Skip to main content

Overview

Runtime Text To Speech Documentation

Runtime Text To Speech is a plugin that enables real-time, offline, and cross-platform text-to-speech synthesis. It supports over 35 languages and 100 voices, with more than 120 voice qualities. The plugin is fast and can theoretically leverage GPU acceleration for synthesis, though this feature is not yet implemented.

Currently, the plugin supports the following platforms: Windows, Linux, Mac, Android, and iOS. Support for Meta Quest and Apple Vision Pro is possible but untested, and Mac/iOS support is experimental.

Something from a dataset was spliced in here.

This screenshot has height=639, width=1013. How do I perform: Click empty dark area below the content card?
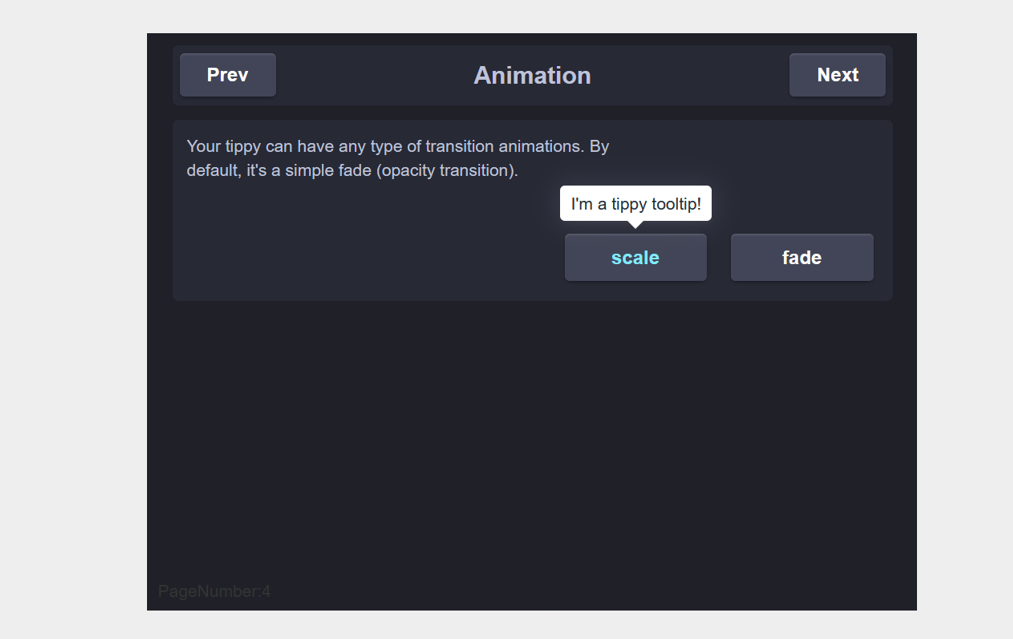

If you want to preview how the synthesized voices sound before acquiring the plugin, you can test the voice examples online using this link.

Installation

To get started, install voice models via the plugin settings on the first run. After installation, you can begin using the plugin in your project. For detailed instructions, refer to the How to use the plugin page.

Plugin Details

This plugin provides real-time text-to-speech synthesis using Piper (which relies on utf8 and uni-algo libraries) and ONNX Runtime libraries. The plugin allows you to download and manage multiple voice models via the editor, which can then be packaged with your project.

The plugin's core functionality allows you to input text and select a voice model. It outputs synthesized speech as PCM audio data (in float format), along with the sample rate and the number of channels of the generated speech. To convert this raw audio data into a playable sound wave, you may need the Runtime Audio Importer plugin.